Apparently this one was. No amount of pushing, shoving, frantic banging, or nasty name-calling would persuade it to relent.
13
Mrs. Malloy, Betty, and I took turns exhausting ourselves, despite knowing it was absolutely the worst thing we could do, given that air was severely rationed. A national shortage, I supposed. I forgot about Mr. Gallagher. Indeed, it seemed to me that all the memories of my life till this moment were seeping from me. I struggled to think about Ben and our children, but they were fading. I sagged against Betty, but she wasn’t there. She had crumpled to the floor. I could feel her grasping my calves, her hands clutching… then letting go.
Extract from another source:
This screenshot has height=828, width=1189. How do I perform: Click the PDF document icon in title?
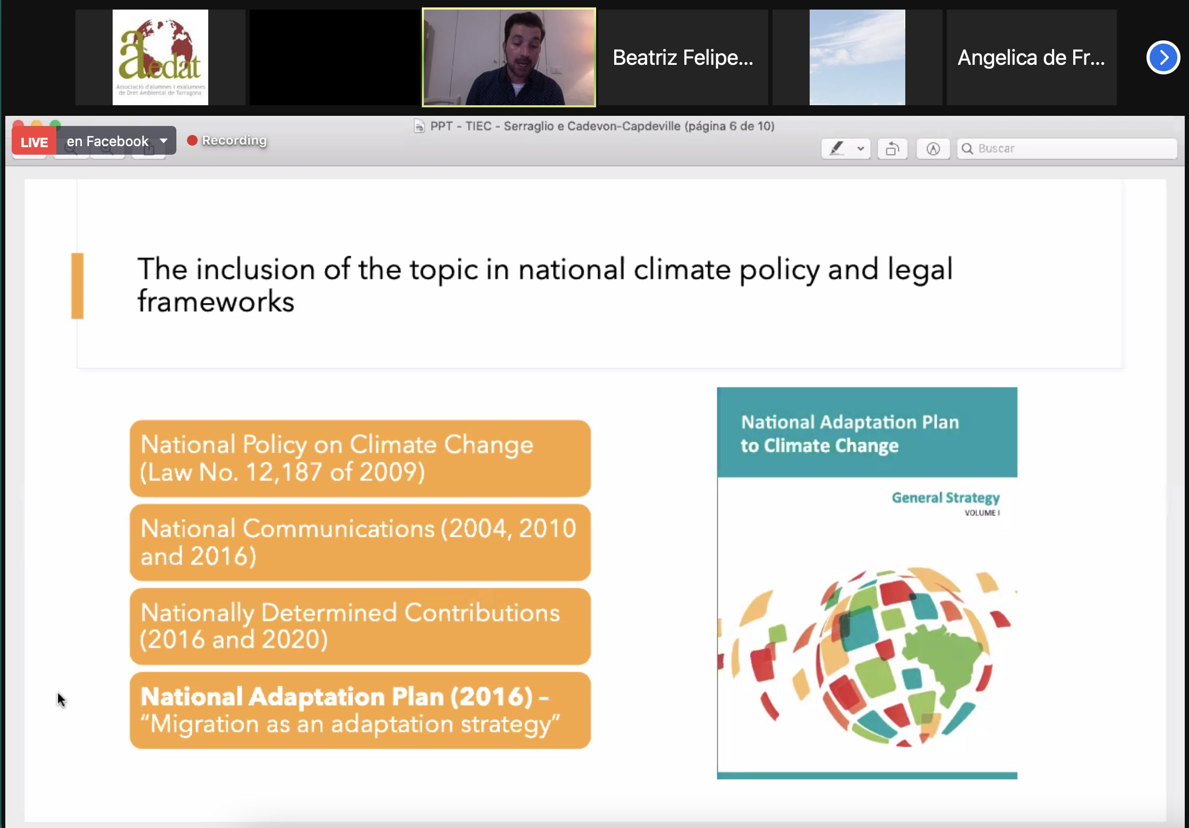419,126
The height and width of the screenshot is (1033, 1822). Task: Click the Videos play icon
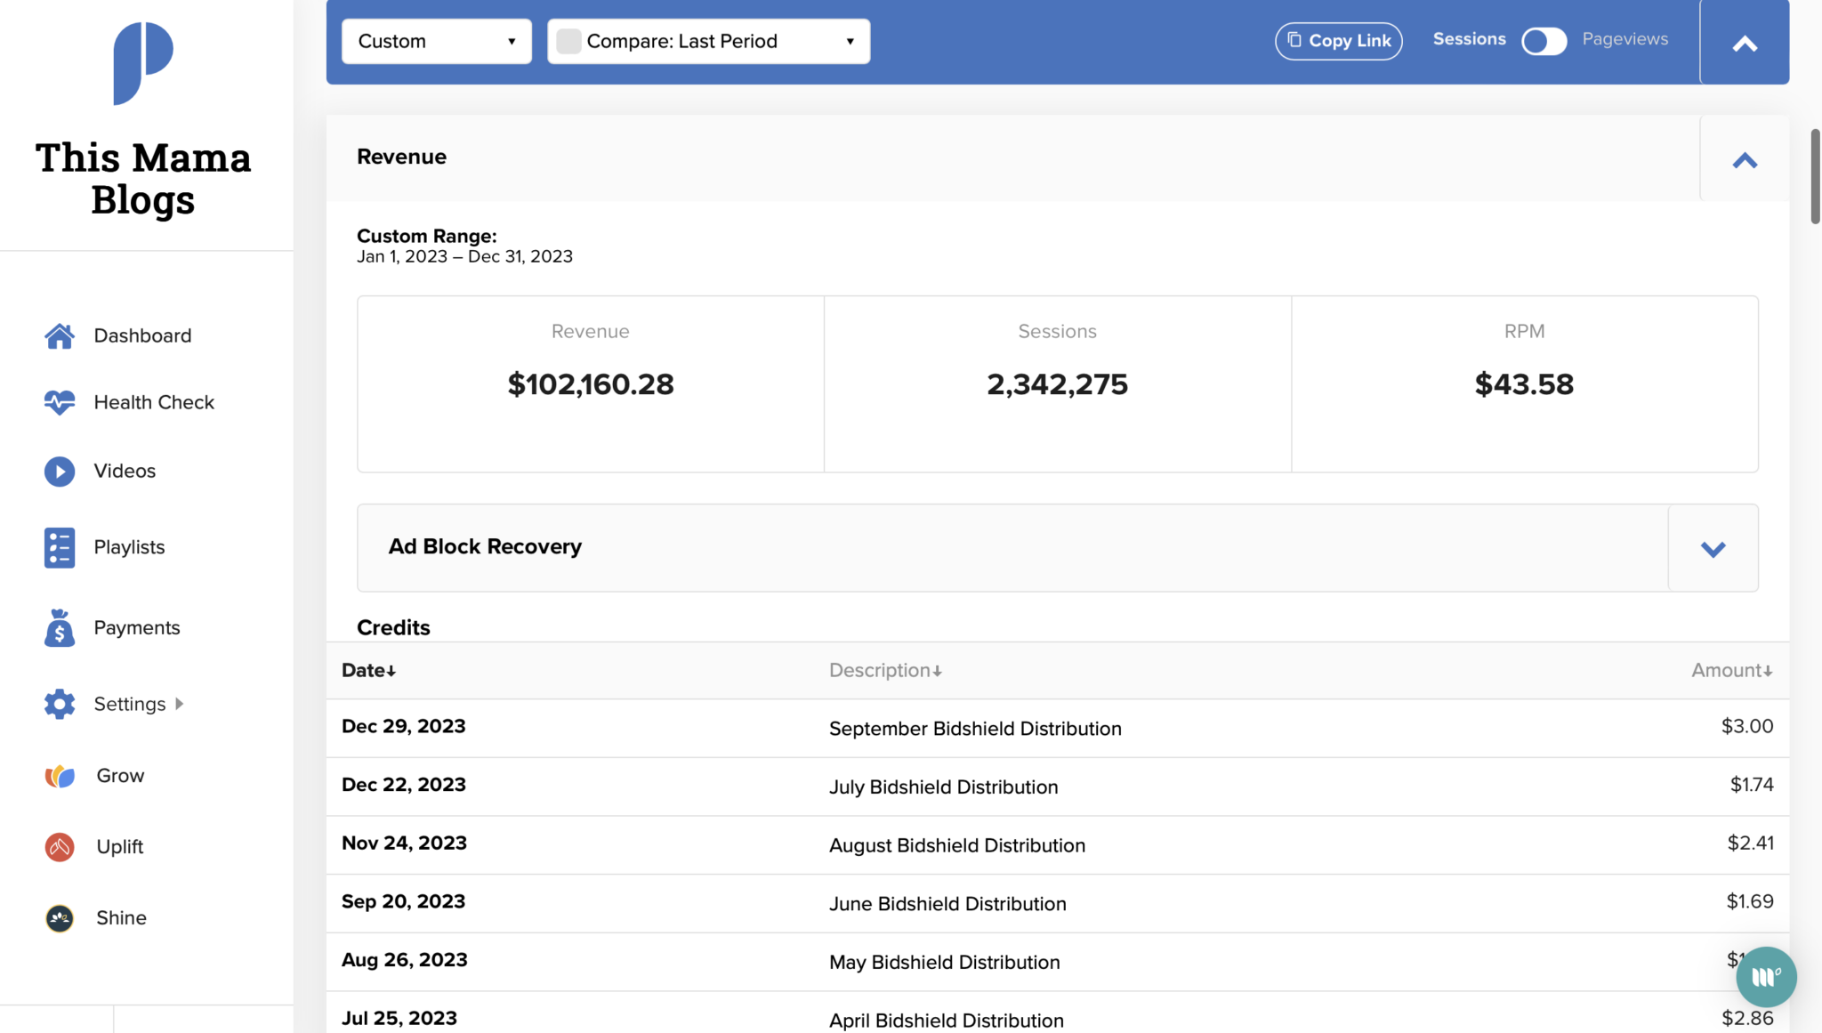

How sad for her, how anguishing for Tom that he was to lose another wife in an accident, how terrible for dear Ariel. Would she ever recover from this further devastation of her childhood? Would it be any comfort for her to know that there were now three more faces looking down at her from heaven? I tried to come up with a prayer, but all I could manage were some starts and stops of Mrs. Malloy’s poems. There was life left in her. I could feel her gyrations. A funny time to be doing her daily exercise routine, I thought with woolly affection. It was now, as the windows of my life were fogging up, that it came to me in a sort of vision why the man who handed Betty the egg and spoon had seemed familiar. He was the walker I had seen with the black-and-white sheepdog. I had a further revelation about his voice and his mismatched ears. A mosaic of scattered pieces of information floated together. I could be wrong, but I didn’t think so. How to prove it, though; that was as ever the question. And the difficulties would increase monumentally when I was dead.
“You’re not going to die.” The clouds parted as Mrs. Malloy’s voice boomed down on me from the sky. “None of us is. Now, move aside, there’s a good girl. I had a bit of a tussle getting that underwire out of me bra. But it’ll do the trick, see if it don’t. Ed the locksmith’s got nothing on me when the situation’s desperate.”
“That priest couldn’t get out, the one Lady Fiona told me suffocated in here,” I croaked, by way of encouragement.
“That’s a man for you; they don’t have our stamina. He’d probably never got locked out of the house after sneaking off at night as a teenager. Virtue isn’t its own reward; it’s a bloody handicap. Make yourself useful, Mrs. H.” She was barely panting. “See what Betty’s up to.”
“I can’t see, but I think she’s passed out on the floor.”
“I’m hurrying. There! I’m pushing the wire down a crack. It’s hit something; it must be the catch. Careful, I mustn’t lose me concentration.”